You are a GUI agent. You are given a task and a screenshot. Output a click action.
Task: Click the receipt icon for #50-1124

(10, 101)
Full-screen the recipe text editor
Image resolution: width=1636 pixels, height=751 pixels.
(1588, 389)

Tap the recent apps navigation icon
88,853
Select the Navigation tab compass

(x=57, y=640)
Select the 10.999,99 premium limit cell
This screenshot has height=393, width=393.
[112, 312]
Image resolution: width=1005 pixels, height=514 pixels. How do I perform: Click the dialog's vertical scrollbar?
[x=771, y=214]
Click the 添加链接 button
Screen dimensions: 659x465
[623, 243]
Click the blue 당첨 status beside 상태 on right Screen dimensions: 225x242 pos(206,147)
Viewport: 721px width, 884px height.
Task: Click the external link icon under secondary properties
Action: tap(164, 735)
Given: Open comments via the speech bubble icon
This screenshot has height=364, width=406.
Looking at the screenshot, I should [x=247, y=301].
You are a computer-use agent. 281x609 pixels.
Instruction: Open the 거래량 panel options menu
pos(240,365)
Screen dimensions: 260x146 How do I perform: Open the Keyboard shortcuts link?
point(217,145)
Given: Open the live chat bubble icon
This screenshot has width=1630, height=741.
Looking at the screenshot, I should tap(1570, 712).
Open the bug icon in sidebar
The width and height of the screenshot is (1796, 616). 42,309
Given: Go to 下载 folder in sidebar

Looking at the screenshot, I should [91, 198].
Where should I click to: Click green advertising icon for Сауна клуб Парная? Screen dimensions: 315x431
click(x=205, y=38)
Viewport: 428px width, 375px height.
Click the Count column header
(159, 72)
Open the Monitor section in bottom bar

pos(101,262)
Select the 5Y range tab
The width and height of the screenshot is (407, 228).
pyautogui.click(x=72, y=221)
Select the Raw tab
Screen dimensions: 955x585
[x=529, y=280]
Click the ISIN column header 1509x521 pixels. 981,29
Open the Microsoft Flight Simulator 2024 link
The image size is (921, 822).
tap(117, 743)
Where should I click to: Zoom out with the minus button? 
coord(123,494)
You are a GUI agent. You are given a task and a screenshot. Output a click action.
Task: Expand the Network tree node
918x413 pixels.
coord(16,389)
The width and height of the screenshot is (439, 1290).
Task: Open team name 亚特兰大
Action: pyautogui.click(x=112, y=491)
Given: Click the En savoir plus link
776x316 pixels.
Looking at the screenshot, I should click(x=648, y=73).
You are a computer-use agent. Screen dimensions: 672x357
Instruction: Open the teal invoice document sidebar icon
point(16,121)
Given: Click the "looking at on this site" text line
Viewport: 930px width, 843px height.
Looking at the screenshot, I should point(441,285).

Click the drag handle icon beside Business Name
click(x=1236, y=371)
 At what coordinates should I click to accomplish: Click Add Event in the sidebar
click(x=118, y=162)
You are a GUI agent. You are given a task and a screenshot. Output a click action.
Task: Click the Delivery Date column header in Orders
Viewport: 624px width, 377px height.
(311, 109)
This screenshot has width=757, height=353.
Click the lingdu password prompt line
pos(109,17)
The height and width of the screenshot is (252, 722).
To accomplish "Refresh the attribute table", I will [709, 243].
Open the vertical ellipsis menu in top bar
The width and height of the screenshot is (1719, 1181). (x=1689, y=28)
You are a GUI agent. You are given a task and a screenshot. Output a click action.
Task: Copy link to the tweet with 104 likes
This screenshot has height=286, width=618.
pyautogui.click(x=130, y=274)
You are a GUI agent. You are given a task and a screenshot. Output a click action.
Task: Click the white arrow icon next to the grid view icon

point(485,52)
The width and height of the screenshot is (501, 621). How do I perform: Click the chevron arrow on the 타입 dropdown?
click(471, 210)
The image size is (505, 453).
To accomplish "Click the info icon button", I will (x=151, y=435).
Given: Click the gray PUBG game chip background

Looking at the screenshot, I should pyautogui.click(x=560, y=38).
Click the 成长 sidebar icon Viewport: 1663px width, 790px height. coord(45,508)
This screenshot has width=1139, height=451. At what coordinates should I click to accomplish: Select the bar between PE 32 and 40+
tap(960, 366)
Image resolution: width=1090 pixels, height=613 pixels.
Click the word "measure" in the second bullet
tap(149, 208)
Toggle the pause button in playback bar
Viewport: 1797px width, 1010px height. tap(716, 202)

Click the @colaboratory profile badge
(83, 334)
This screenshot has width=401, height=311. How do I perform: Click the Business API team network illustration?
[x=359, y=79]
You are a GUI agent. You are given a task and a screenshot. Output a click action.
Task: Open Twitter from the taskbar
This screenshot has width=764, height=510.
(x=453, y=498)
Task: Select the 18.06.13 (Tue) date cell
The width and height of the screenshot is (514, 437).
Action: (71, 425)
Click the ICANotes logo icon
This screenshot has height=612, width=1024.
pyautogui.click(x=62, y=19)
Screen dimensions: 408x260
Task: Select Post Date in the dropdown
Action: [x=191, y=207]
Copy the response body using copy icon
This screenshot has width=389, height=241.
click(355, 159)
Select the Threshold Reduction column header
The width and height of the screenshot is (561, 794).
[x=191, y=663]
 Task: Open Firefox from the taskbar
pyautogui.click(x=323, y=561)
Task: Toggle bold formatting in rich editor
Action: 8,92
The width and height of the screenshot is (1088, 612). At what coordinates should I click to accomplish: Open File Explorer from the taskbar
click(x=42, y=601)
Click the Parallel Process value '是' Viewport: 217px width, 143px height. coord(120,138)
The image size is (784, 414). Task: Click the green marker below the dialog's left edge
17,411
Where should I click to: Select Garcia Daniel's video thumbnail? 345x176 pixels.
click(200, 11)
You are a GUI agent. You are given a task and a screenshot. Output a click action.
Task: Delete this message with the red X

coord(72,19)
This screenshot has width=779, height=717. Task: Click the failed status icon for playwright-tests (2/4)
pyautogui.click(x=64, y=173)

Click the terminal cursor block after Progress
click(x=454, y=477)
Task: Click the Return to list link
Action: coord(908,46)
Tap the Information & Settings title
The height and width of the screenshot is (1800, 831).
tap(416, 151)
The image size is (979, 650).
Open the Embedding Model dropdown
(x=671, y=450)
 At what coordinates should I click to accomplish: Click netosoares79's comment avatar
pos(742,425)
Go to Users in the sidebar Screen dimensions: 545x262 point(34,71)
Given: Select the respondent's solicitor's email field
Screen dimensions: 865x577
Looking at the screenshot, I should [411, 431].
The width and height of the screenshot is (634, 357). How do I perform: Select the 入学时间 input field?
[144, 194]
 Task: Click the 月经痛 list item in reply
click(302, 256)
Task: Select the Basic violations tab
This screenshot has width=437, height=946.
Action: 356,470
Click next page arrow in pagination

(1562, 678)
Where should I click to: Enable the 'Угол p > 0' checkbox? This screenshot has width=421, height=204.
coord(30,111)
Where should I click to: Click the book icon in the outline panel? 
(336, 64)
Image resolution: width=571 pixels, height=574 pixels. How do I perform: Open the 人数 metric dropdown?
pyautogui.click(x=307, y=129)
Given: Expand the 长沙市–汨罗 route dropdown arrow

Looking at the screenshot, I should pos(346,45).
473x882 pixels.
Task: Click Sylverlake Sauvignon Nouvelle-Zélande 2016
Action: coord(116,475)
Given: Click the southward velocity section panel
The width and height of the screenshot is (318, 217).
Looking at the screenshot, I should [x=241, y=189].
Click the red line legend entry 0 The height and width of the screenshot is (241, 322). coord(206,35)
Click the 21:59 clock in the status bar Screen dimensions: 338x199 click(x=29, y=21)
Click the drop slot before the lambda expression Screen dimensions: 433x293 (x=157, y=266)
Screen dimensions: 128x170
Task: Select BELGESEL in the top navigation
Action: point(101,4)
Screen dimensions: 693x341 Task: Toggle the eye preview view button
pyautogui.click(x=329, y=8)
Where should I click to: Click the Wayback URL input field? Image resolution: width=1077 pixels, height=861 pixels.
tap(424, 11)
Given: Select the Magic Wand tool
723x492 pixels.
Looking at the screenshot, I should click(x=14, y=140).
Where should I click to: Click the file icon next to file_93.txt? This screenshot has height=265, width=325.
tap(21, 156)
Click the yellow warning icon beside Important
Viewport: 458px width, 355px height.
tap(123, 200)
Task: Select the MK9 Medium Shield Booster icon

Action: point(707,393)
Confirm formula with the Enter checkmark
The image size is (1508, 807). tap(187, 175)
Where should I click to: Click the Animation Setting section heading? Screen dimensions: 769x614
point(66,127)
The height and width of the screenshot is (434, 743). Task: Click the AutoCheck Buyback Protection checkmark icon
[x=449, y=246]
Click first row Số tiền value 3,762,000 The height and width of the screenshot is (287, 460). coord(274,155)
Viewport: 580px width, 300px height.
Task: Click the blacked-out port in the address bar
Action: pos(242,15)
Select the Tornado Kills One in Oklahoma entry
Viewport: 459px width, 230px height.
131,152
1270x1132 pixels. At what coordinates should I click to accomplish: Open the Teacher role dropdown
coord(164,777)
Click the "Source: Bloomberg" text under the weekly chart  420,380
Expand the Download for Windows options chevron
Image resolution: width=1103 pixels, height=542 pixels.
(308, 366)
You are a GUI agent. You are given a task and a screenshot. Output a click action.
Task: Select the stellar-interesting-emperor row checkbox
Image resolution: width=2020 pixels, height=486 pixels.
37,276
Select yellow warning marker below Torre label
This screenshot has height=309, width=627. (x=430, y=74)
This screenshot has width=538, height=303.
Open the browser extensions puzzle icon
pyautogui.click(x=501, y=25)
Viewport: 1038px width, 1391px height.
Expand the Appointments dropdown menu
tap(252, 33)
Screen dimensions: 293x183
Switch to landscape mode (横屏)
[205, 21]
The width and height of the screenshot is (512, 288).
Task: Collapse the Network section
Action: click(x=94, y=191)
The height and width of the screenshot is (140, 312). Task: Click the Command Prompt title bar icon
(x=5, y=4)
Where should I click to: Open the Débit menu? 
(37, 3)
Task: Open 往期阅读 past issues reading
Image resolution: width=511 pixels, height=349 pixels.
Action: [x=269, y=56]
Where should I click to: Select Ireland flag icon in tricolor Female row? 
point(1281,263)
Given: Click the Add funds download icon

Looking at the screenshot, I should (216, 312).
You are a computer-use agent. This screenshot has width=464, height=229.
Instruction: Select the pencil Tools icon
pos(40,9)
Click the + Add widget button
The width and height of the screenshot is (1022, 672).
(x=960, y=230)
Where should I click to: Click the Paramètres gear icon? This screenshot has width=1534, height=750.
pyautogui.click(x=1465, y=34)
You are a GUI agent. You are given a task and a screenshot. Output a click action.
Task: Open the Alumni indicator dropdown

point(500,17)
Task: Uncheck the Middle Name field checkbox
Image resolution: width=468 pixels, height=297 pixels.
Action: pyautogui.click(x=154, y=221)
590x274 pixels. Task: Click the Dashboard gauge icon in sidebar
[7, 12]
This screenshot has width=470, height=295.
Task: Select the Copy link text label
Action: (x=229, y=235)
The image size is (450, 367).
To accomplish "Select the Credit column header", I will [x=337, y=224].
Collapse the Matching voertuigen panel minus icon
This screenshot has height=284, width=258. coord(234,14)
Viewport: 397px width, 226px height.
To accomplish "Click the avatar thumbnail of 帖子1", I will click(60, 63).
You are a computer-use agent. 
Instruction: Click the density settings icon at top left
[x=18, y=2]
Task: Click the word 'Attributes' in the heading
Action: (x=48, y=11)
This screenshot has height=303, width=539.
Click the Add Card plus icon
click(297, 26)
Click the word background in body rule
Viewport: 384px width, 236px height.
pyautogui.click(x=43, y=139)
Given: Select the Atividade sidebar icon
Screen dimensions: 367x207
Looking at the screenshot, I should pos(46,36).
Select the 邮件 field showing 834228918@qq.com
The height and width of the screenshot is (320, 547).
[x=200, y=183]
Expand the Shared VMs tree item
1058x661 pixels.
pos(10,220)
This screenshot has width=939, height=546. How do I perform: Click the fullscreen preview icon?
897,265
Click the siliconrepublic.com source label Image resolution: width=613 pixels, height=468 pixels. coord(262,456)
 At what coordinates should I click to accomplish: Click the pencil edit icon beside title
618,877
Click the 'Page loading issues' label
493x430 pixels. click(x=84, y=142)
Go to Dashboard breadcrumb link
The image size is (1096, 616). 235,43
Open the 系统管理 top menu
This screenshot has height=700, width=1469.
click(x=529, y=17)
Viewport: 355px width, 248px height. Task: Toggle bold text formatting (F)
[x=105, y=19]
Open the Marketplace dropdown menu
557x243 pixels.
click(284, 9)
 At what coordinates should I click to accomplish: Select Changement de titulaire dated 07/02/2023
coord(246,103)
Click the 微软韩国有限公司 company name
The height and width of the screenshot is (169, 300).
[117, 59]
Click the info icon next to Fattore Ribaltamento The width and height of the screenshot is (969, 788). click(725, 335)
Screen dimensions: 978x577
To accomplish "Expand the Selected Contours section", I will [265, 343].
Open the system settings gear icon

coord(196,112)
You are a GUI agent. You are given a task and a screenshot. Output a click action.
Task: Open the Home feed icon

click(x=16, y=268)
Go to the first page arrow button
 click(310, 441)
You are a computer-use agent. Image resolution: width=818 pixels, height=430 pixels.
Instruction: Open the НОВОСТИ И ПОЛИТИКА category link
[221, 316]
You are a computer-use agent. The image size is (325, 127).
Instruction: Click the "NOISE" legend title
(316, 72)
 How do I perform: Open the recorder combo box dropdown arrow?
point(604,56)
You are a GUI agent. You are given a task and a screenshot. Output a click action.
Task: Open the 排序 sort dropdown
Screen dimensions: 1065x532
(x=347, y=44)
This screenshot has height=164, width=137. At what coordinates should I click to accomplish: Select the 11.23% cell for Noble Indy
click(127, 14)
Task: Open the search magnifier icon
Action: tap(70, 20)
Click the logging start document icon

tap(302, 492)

= = = =

[Problem description]:
In the material above, transcribe exactly the lines beginning at the one with "The image size is (505, 453)." and ending at the one with "Task: Select the 18.06.13 (Tue) date cell", both included.

[Result of the exercise]:
The image size is (505, 453).
To accomplish "Click the info icon button", I will (x=151, y=435).
Given: Click the gray PUBG game chip background

Looking at the screenshot, I should pyautogui.click(x=560, y=38).
Click the 成长 sidebar icon Viewport: 1663px width, 790px height. coord(45,508)
This screenshot has width=1139, height=451. At what coordinates should I click to accomplish: Select the bar between PE 32 and 40+
tap(960, 366)
Image resolution: width=1090 pixels, height=613 pixels.
Click the word "measure" in the second bullet
tap(149, 208)
Toggle the pause button in playback bar
Viewport: 1797px width, 1010px height. tap(716, 202)

Click the @colaboratory profile badge
(83, 334)
This screenshot has width=401, height=311. How do I perform: Click the Business API team network illustration?
[x=359, y=79]
You are a GUI agent. You are given a task and a screenshot. Output a click action.
Task: Open Twitter from the taskbar
This screenshot has width=764, height=510.
(x=453, y=498)
Task: Select the 18.06.13 (Tue) date cell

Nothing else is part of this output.